Harry’s thoughts did not dwell upon his own plight, however. The throbs that passed through his frenzied brain repeated the knowledge that he now possessed — the details of the contemplated crime which Goldy Tancred had so openly disclosed.
If The Shadow only knew! But The Shadow could not learn. Harry Vincent, the one who could tell The Shadow all, was buried in a stone-walled prison!
CHAPTER XXIII. THE SHADOW LAUGHS
WHITE hands beneath a bluish light; a gleaming gem that flashed amazing sparks from its color-changing depths — The Shadow was in his sanctum! Upon his table lay clippings and other sheets of paper.
Beneath them was a map of Manhattan that overspread the entire surface of the table top.
This windowless room knew neither night nor day. Amid blackness that was broken only by the blue light in the corner, the Shadow worked in perfect seclusion. His sanctum was a spot which no one other than he had ever visited.

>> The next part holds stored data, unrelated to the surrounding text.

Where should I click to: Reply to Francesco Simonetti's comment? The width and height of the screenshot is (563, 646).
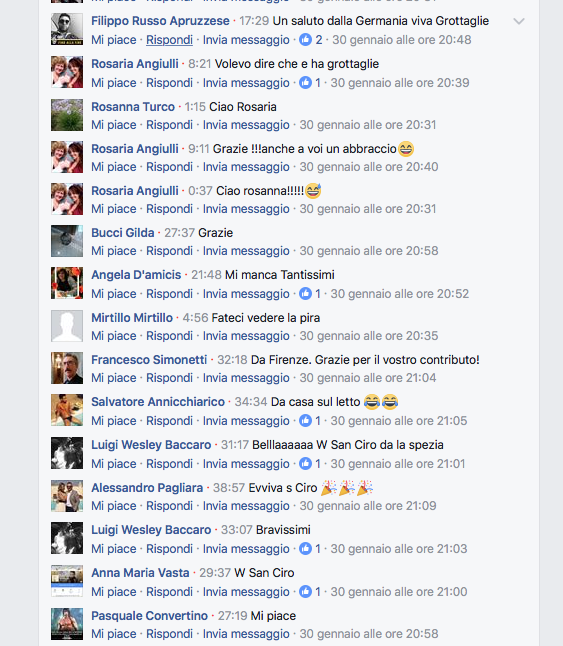169,377

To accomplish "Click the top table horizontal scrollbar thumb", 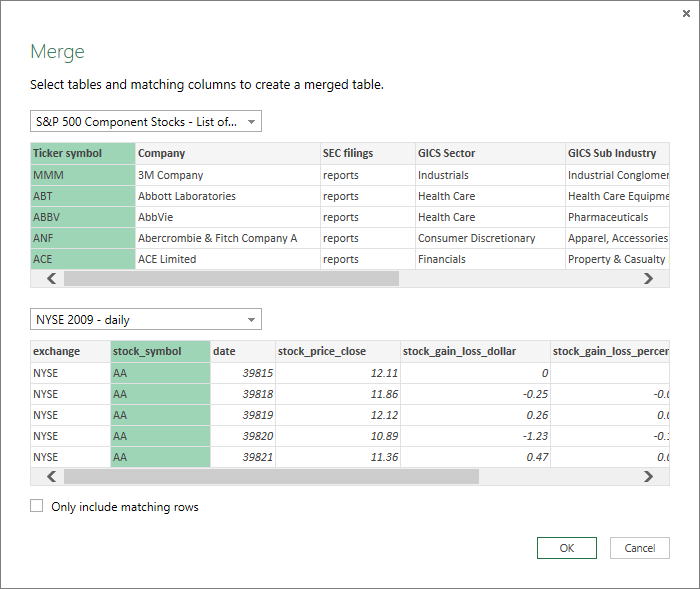I will tap(230, 279).
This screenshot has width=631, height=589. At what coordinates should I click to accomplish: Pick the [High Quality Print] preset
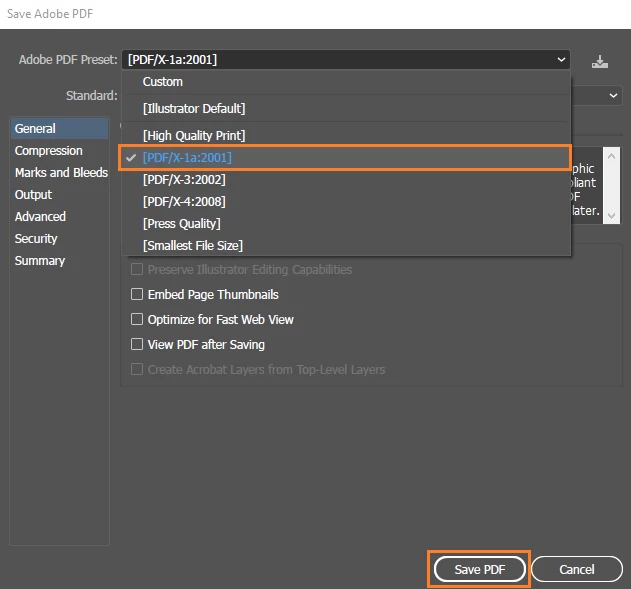(x=194, y=135)
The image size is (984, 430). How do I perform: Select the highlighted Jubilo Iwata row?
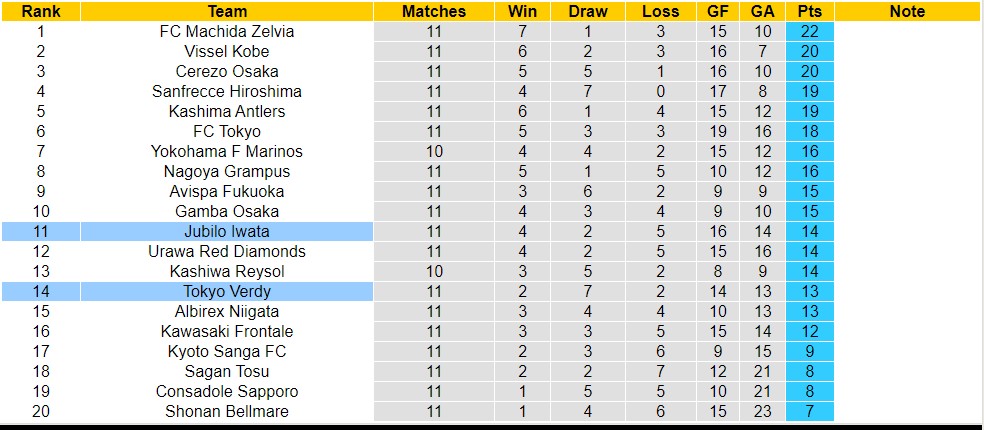[227, 231]
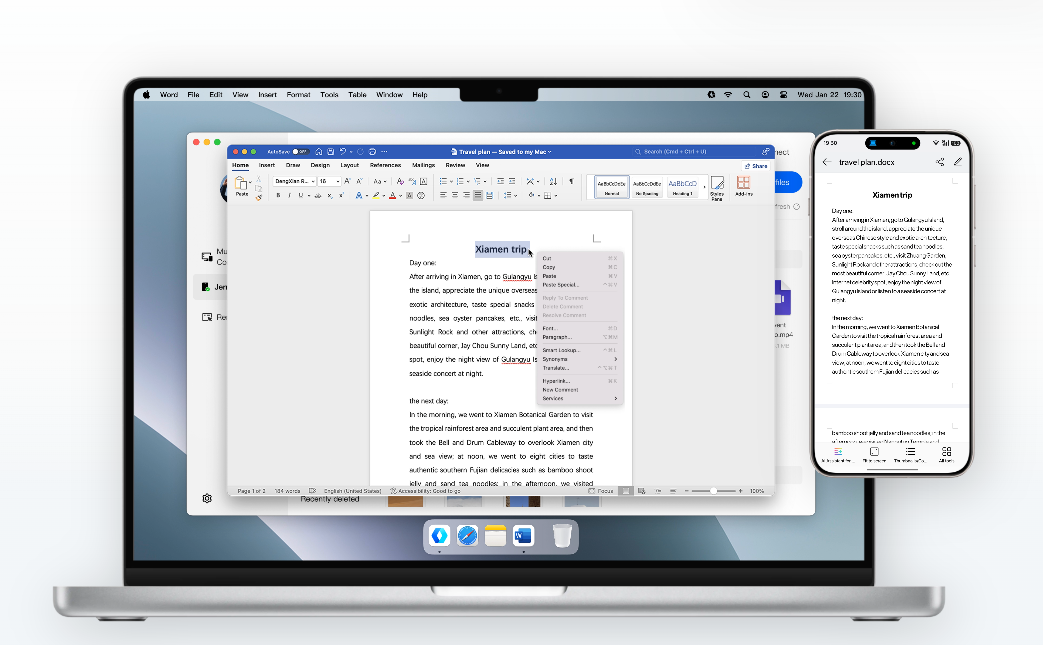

Night had passed outside the sanctum. The light of a new day had arrived. But The Shadow made no accounting for the passage of time. He was engaged in a tremendous task. Three times, heinous crime had followed in the wake of the black hush. After the first occurrence, The Shadow had been able to beat back the crooks who had advanced.
But now, The Shadow was seeking greater results. Indifferent to what plans the enemy might hold, the master of darkness was striving to reach the source itself. Well did The Shadow know that Ping Slatterly had been no more than a tool in the hands of master schemers.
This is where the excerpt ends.